**DIRECTIONS FOR THIS TASK**
Rewrite the records below as a numbered list, leaving out the blank lines.

**INPUT DATA**
=======

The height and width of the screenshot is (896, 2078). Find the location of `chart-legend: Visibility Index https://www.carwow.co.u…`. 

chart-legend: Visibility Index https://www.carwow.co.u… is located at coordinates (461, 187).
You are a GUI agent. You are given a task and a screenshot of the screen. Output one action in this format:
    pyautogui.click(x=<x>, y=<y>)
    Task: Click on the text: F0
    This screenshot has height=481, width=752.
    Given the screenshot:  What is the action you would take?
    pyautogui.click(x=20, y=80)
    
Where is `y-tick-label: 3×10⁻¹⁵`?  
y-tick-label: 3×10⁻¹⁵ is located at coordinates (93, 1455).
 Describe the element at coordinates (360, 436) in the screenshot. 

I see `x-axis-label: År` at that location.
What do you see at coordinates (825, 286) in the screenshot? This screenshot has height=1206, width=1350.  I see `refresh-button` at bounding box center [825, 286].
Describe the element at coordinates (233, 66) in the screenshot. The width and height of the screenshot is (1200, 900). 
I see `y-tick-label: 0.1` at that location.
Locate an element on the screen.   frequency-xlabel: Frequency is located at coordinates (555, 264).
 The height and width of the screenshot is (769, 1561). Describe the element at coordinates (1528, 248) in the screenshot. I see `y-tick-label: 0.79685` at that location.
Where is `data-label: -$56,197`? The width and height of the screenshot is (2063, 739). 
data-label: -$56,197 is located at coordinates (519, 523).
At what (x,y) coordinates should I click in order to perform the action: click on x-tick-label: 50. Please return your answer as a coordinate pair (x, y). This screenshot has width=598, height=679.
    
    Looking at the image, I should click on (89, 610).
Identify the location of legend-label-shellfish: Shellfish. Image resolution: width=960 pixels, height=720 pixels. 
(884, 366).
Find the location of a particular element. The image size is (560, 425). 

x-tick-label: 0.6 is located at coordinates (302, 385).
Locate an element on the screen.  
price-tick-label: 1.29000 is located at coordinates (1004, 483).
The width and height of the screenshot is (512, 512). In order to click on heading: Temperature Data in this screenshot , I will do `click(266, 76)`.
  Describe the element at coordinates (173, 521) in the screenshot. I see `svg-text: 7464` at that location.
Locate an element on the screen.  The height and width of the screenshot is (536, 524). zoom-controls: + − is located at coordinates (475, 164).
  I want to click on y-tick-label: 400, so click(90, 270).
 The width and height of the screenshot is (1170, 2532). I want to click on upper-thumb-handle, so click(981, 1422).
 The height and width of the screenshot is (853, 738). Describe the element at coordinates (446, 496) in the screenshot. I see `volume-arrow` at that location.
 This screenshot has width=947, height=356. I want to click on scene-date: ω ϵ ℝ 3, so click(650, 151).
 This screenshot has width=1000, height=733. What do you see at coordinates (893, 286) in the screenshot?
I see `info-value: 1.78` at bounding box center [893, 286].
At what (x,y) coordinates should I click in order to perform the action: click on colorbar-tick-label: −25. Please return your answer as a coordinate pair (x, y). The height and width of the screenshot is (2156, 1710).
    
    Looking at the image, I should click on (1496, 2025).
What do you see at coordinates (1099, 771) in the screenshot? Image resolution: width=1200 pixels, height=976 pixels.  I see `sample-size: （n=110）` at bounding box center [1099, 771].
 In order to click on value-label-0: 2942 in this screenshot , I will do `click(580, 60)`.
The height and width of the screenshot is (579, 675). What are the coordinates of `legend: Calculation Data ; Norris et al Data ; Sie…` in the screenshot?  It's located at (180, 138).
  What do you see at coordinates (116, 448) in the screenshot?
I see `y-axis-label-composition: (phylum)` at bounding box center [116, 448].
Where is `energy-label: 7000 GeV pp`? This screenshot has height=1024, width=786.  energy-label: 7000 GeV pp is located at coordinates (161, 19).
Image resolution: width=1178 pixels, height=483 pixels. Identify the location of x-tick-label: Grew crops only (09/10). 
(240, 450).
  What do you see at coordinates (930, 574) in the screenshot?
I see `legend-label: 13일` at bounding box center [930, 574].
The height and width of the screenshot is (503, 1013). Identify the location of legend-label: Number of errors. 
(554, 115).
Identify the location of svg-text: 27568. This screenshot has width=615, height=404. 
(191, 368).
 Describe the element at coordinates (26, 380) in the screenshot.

=======

**RESULT BELOW**
1. The height and width of the screenshot is (896, 2078). Find the location of `chart-legend: Visibility Index https://www.carwow.co.u…`. 
2. chart-legend: Visibility Index https://www.carwow.co.u… is located at coordinates (461, 187).
3. You are a GUI agent. You are given a task and a screenshot of the screen. Output one action in this format:
4.     pyautogui.click(x=<x>, y=<y>)
5.     Task: Click on the text: F0
6.     This screenshot has height=481, width=752.
7.     Given the screenshot:  What is the action you would take?
8.     pyautogui.click(x=20, y=80)
9. Where is `y-tick-label: 3×10⁻¹⁵`?  
10. y-tick-label: 3×10⁻¹⁵ is located at coordinates (93, 1455).
11.  Describe the element at coordinates (360, 436) in the screenshot. 
12. I see `x-axis-label: År` at that location.
13. What do you see at coordinates (825, 286) in the screenshot? This screenshot has height=1206, width=1350.  I see `refresh-button` at bounding box center [825, 286].
14. Describe the element at coordinates (233, 66) in the screenshot. The width and height of the screenshot is (1200, 900). 
15. I see `y-tick-label: 0.1` at that location.
16. Locate an element on the screen.   frequency-xlabel: Frequency is located at coordinates (555, 264).
17.  The height and width of the screenshot is (769, 1561). Describe the element at coordinates (1528, 248) in the screenshot. I see `y-tick-label: 0.79685` at that location.
18. Where is `data-label: -$56,197`? The width and height of the screenshot is (2063, 739). 
19. data-label: -$56,197 is located at coordinates (519, 523).
20. At what (x,y) coordinates should I click in order to perform the action: click on x-tick-label: 50. Please return your answer as a coordinate pair (x, y). This screenshot has width=598, height=679.
21.     Looking at the image, I should click on (89, 610).
22. Identify the location of legend-label-shellfish: Shellfish. Image resolution: width=960 pixels, height=720 pixels. 
23. (884, 366).
24. Find the location of a particular element. The image size is (560, 425). 
25. x-tick-label: 0.6 is located at coordinates (302, 385).
26. Locate an element on the screen.  
27. price-tick-label: 1.29000 is located at coordinates (1004, 483).
28. The width and height of the screenshot is (512, 512). In order to click on heading: Temperature Data in this screenshot , I will do `click(266, 76)`.
29.   Describe the element at coordinates (173, 521) in the screenshot. I see `svg-text: 7464` at that location.
30. Locate an element on the screen.  The height and width of the screenshot is (536, 524). zoom-controls: + − is located at coordinates (475, 164).
31.   I want to click on y-tick-label: 400, so click(90, 270).
32.  The width and height of the screenshot is (1170, 2532). I want to click on upper-thumb-handle, so click(981, 1422).
33.  The height and width of the screenshot is (853, 738). Describe the element at coordinates (446, 496) in the screenshot. I see `volume-arrow` at that location.
34.  This screenshot has width=947, height=356. I want to click on scene-date: ω ϵ ℝ 3, so click(650, 151).
35.  This screenshot has width=1000, height=733. What do you see at coordinates (893, 286) in the screenshot?
36. I see `info-value: 1.78` at bounding box center [893, 286].
37. At what (x,y) coordinates should I click in order to perform the action: click on colorbar-tick-label: −25. Please return your answer as a coordinate pair (x, y). The height and width of the screenshot is (2156, 1710).
38.     Looking at the image, I should click on (1496, 2025).
39. What do you see at coordinates (1099, 771) in the screenshot? Image resolution: width=1200 pixels, height=976 pixels.  I see `sample-size: （n=110）` at bounding box center [1099, 771].
40.  In order to click on value-label-0: 2942 in this screenshot , I will do `click(580, 60)`.
41. The height and width of the screenshot is (579, 675). What are the coordinates of `legend: Calculation Data ; Norris et al Data ; Sie…` in the screenshot?  It's located at (180, 138).
42.   What do you see at coordinates (116, 448) in the screenshot?
43. I see `y-axis-label-composition: (phylum)` at bounding box center [116, 448].
44. Where is `energy-label: 7000 GeV pp`? This screenshot has height=1024, width=786.  energy-label: 7000 GeV pp is located at coordinates (161, 19).
45. Image resolution: width=1178 pixels, height=483 pixels. Identify the location of x-tick-label: Grew crops only (09/10). 
46. (240, 450).
47.   What do you see at coordinates (930, 574) in the screenshot?
48. I see `legend-label: 13일` at bounding box center [930, 574].
49. The height and width of the screenshot is (503, 1013). Identify the location of legend-label: Number of errors. 
50. (554, 115).
51. Identify the location of svg-text: 27568. This screenshot has width=615, height=404. 
52. (191, 368).
53.  Describe the element at coordinates (26, 380) in the screenshot.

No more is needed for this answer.